Der ehrenwerthe H. V. Exulton hatte ja eigentlich recht, und auch im eigenen Interesse konnte der Berichterstatter der »Tribune«, selbst auf die Gefahr hin, daß seine Berichte darunter litten, doch nur das eine Ziel verfolgen, seinen ihm zunächst vorgeschriebenen Platz auf kürzestem und schnellstem Wege zu erreichen.
Außerdem hatte Harris T. Kymbale in dem von ihm schon häufig besuchten Staate New York nichts mehr zu lernen. Zwischen seiner Hauptstadt und Chicago bestehen ebenso zahlreiche wie bequeme Verbindungen. Dahin zu gehen, ist die Sache eines einzigen Tages für die Amerikaner, deren Schnellzüge den Vierundzwanzigstundenrecord für tausend Meilen (1609 Kilometer) halten.

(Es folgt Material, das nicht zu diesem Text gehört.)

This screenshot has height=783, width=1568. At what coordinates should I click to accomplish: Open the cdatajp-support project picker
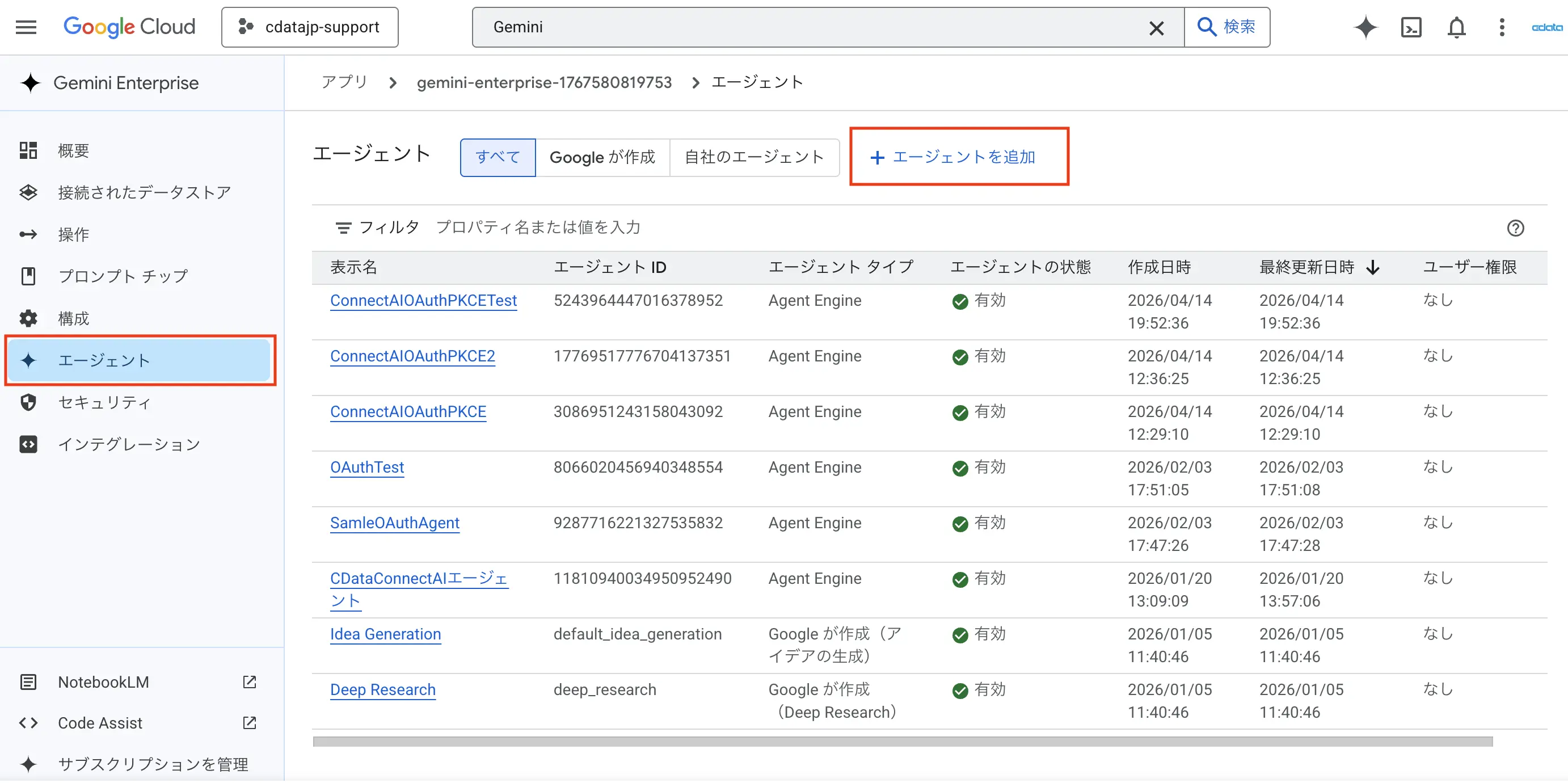[309, 27]
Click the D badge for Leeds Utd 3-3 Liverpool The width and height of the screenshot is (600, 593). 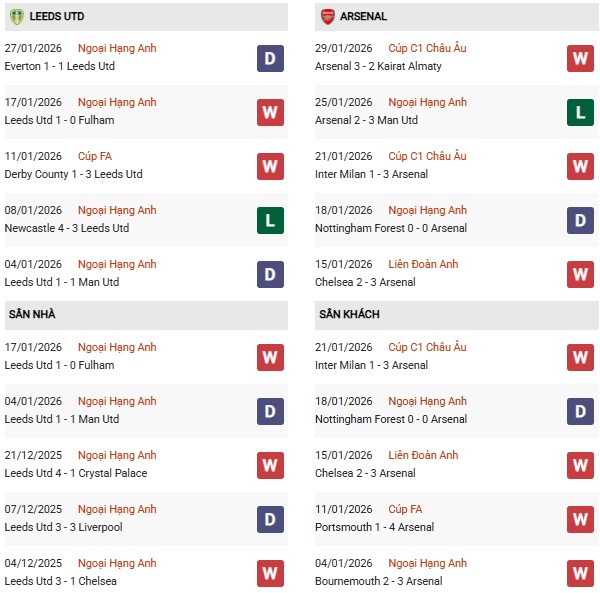270,519
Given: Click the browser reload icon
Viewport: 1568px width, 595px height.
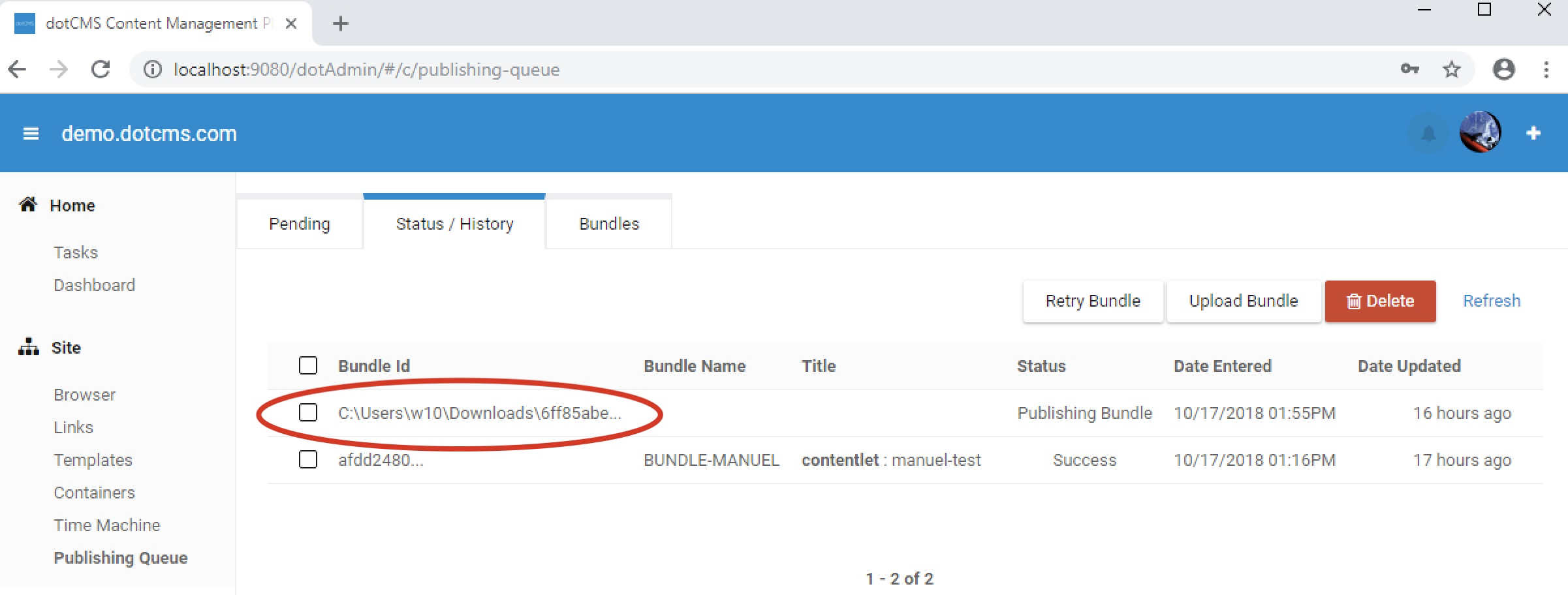Looking at the screenshot, I should (101, 69).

Alles in allem hatte Harris T. Kymbale sich über den Anfang seiner bevorstehenden Fahrten nicht zu beklagen; vom Staate New York mußte er sich ja nach Neumexiko begeben, wo er seine Wißbegier als Tourist reichlich befriedigen konnte. Es war wohl auch zu vermuthen, daß der Zufall beim Würfeln dahin noch mehrere am Match betheiligte Spieler verschlagen würde, die, wie Hermann Titbury, Lissy Wag und deren von ihr unzertrennliche Jovita Foley, diesen Staat noch nicht kannten.
Der Staat New York ist der erste der Conföderation seiner Bevölkerung nach, die nicht weniger als sechs Millionen Köpfe beträgt, doch nur der neunundzwanzigste seiner Ausdehnung nach, da er nur eine Fläche von neunundvierzigtausend Quadratmeilen (127350 Quadratkilometer) bedeckt. Es ist der »Empire State«, wie man ihn zuweilen nennt, ein dreieckiges Stück Land, dessen geradlinig verlaufende Seiten wegen Mangels natürlicher Grenzen willkürlich gezogen sind.